++++ EXTRACTED INFORMATION

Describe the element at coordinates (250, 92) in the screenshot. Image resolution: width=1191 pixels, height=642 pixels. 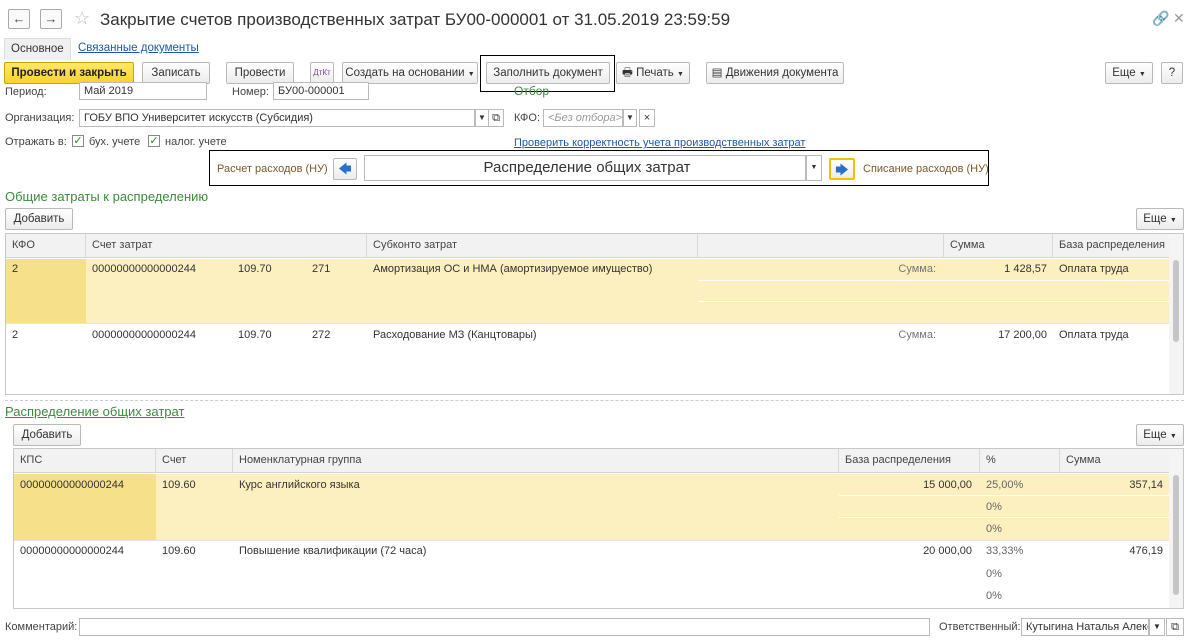
I see `number-label: Номер:` at that location.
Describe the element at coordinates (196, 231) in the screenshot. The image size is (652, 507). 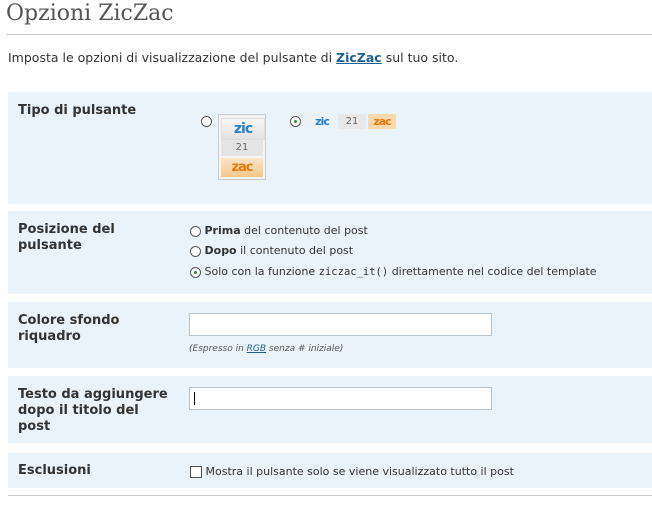
I see `position-before-radio` at that location.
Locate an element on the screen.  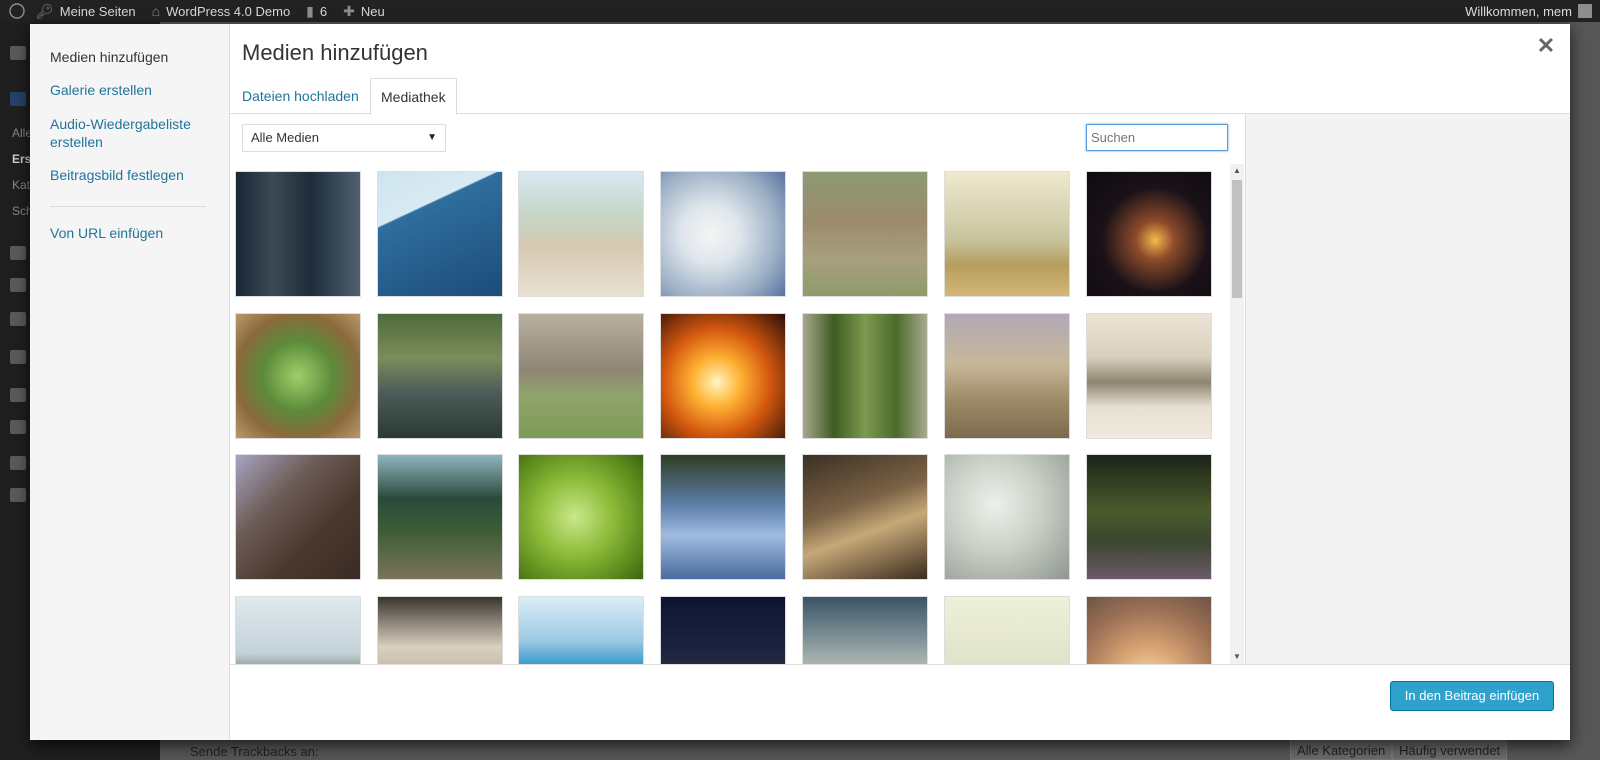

++++++++

Copy all the items again, switching "Describe" to "Identify" and changing nothing else. Leave the pictures out.

Identify the element at coordinates (250, 92) in the screenshot. Image resolution: width=1191 pixels, height=642 pixels. 
I see `number-label: Номер:` at that location.
Identify the element at coordinates (196, 231) in the screenshot. The image size is (652, 507). 
I see `position-before-radio` at that location.
Locate an element on the screen.  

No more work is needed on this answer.